From 8c579039a2e612215eb84960c77284d54a18c4f8 Mon Sep 17 00:00:00 2001
From: Randall Pittman <randallpittman@outlook.com>
Date: Mon, 18 Feb 2019 12:08:14 -0800
Subject: [PATCH 1/3] 2/3 compatibility cdlparser.py -- initial 2/3
 compatibility steps

cdlparser.py -- 2/3 compatibility fix octal strings to use 0o

cdlparser.py -- Fix variable name

cdlparser.py -- 2/3 integer division

cdlparser.py -- 2/3 string_escape compatibility. CDL files must be utf-8 compatible.

test_constants.py -- 2/3 compat -- keys() is an iterator in PY3 and cannot be indexed.

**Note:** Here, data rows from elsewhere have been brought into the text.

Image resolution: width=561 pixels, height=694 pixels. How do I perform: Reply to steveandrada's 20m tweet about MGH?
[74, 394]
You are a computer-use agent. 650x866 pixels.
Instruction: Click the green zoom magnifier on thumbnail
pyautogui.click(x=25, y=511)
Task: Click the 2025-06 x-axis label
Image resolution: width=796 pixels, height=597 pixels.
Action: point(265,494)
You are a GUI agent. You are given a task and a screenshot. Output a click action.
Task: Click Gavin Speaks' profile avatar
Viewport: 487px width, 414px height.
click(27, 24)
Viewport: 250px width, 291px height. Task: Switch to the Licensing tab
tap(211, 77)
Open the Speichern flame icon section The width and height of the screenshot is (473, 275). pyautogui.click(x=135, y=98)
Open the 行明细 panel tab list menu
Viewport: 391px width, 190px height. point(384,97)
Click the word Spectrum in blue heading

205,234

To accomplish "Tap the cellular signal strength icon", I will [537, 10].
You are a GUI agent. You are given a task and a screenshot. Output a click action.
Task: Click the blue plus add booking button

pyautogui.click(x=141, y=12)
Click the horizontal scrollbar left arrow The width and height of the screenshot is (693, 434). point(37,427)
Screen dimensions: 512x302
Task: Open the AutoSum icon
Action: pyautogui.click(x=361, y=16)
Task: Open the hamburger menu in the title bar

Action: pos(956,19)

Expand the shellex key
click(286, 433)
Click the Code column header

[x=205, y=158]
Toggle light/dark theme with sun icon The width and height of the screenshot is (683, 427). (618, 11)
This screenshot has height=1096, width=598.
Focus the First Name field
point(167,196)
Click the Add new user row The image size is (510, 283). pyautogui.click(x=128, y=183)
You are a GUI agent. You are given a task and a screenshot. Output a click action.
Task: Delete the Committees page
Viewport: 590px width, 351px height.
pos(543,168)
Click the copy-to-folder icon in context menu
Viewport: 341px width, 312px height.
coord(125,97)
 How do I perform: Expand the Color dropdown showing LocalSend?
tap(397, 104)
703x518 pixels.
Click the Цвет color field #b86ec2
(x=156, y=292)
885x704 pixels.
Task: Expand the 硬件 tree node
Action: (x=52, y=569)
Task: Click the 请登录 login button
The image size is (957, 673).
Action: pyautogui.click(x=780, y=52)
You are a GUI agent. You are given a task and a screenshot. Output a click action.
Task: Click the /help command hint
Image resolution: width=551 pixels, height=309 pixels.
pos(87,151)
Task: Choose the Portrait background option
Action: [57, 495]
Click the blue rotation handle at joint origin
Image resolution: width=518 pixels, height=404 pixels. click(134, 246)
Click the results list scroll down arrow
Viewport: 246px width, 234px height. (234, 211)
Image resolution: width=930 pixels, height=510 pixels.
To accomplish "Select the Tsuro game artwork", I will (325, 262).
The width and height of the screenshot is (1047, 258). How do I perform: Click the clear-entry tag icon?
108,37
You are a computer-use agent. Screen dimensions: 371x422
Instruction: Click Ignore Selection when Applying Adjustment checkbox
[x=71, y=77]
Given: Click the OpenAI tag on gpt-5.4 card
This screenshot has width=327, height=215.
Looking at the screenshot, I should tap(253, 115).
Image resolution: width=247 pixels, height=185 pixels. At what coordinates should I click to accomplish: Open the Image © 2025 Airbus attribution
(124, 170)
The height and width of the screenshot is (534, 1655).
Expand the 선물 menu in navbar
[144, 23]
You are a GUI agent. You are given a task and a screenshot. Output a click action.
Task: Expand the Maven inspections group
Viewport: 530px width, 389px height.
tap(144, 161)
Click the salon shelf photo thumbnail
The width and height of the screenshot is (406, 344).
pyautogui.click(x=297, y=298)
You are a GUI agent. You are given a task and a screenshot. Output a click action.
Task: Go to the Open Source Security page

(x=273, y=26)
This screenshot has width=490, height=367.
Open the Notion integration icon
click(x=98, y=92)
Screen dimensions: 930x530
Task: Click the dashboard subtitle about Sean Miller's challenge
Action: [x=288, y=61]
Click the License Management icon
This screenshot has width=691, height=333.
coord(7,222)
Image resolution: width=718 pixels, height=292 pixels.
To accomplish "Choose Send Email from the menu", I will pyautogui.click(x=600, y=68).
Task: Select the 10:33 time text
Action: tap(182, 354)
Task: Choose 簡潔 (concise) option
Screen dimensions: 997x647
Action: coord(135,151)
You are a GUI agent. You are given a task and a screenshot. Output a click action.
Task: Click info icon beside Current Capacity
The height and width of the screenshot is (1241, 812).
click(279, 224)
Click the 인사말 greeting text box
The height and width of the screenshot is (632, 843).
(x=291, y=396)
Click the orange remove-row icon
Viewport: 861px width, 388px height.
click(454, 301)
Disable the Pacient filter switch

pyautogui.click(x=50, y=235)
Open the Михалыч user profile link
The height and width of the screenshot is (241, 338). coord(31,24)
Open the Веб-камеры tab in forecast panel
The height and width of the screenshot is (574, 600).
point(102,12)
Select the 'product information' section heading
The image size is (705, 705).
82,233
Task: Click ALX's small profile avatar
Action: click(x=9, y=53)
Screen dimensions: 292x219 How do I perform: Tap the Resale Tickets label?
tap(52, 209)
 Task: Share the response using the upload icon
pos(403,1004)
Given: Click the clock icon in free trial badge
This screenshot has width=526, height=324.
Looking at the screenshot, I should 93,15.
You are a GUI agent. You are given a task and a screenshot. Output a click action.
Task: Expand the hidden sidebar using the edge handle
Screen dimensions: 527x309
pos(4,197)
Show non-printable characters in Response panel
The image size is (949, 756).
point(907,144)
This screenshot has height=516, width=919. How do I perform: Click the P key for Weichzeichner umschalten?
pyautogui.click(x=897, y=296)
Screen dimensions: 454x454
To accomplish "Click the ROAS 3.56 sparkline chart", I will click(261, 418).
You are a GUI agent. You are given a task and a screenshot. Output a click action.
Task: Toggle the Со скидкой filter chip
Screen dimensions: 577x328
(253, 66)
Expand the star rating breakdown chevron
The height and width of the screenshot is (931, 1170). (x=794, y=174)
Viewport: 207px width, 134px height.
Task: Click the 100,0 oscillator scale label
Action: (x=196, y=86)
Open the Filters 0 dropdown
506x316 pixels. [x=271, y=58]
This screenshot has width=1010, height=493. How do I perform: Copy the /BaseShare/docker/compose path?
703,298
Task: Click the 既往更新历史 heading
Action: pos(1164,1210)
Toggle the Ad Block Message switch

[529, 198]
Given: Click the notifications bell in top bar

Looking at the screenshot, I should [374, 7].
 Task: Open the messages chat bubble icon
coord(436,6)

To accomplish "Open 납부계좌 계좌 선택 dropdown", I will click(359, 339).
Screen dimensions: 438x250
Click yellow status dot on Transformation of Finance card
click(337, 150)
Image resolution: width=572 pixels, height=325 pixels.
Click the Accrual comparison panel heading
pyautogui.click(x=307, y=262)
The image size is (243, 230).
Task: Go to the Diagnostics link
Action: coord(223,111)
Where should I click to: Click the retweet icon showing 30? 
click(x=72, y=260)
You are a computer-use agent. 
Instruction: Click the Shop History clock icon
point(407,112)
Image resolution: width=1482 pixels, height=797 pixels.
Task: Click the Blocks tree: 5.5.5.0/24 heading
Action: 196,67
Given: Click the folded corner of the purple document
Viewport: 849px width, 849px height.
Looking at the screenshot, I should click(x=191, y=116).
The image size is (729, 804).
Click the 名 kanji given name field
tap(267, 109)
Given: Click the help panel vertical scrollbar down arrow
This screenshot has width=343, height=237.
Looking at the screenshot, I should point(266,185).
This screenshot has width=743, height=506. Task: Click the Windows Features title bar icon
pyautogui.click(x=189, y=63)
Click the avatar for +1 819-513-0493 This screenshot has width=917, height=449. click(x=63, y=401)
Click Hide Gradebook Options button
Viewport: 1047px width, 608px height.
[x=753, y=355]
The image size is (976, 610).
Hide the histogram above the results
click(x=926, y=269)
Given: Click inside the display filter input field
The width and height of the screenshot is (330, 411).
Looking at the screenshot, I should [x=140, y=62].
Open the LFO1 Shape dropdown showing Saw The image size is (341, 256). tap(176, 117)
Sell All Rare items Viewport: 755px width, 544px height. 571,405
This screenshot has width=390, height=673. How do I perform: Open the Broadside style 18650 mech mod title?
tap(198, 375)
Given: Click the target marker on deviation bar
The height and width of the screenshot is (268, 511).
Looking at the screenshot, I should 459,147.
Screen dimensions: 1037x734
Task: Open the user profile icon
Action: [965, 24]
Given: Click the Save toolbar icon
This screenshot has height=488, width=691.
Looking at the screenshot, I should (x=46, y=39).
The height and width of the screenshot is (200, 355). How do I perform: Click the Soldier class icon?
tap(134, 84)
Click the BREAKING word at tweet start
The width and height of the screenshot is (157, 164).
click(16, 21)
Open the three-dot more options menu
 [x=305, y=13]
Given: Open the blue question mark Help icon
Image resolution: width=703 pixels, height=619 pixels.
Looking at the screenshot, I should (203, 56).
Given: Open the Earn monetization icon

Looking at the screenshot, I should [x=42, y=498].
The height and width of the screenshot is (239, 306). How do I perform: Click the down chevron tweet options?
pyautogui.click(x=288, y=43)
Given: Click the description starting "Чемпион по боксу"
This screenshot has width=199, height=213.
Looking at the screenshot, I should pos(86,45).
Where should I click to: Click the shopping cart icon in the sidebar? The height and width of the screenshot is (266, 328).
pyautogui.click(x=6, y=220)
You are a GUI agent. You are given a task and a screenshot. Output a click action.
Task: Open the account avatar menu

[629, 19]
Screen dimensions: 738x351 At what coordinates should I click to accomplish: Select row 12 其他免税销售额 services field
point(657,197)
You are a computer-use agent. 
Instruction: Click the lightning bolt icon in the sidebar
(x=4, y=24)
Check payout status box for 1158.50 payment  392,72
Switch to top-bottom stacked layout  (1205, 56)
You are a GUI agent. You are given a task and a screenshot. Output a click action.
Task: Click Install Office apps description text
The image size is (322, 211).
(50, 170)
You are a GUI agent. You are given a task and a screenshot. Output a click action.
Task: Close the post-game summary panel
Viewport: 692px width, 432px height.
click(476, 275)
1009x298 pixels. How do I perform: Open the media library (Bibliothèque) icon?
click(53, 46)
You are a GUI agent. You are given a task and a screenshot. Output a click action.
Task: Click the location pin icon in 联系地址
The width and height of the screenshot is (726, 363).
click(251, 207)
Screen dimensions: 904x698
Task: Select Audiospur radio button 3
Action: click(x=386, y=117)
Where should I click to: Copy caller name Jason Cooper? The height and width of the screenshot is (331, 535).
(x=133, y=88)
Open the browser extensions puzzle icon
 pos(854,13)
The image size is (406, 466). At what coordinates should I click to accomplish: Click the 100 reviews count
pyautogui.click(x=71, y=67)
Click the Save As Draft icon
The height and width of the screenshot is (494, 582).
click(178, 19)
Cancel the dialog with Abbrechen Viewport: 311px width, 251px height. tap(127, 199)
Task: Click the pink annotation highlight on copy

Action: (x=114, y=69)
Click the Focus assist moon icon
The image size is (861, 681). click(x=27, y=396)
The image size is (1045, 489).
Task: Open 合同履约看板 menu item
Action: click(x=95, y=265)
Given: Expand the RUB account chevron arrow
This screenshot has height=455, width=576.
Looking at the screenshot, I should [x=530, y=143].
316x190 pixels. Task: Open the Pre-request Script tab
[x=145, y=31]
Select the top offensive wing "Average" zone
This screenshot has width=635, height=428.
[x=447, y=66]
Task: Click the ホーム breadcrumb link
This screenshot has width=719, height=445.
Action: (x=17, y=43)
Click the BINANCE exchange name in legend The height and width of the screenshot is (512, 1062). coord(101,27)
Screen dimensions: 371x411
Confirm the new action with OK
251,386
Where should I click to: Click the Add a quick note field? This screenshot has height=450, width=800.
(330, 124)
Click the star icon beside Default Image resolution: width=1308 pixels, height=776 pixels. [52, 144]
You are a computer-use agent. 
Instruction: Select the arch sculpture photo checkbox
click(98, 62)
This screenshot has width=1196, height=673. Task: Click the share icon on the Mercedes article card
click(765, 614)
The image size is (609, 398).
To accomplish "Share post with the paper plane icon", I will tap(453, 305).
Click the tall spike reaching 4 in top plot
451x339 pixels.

test_charvars.py -- 2/3 compat. netcdf NC_CHAR are bytes, not strings

cdlparser.py -- 2/3 basestring compatibility
---
 cdlparser.py           | 55 +++++++++++++++++++++++++++++++-----------
 test/test_charvars.py  |  2 +-
 test/test_constants.py |  6 +++--
 3 files changed, 46 insertions(+), 17 deletions(-)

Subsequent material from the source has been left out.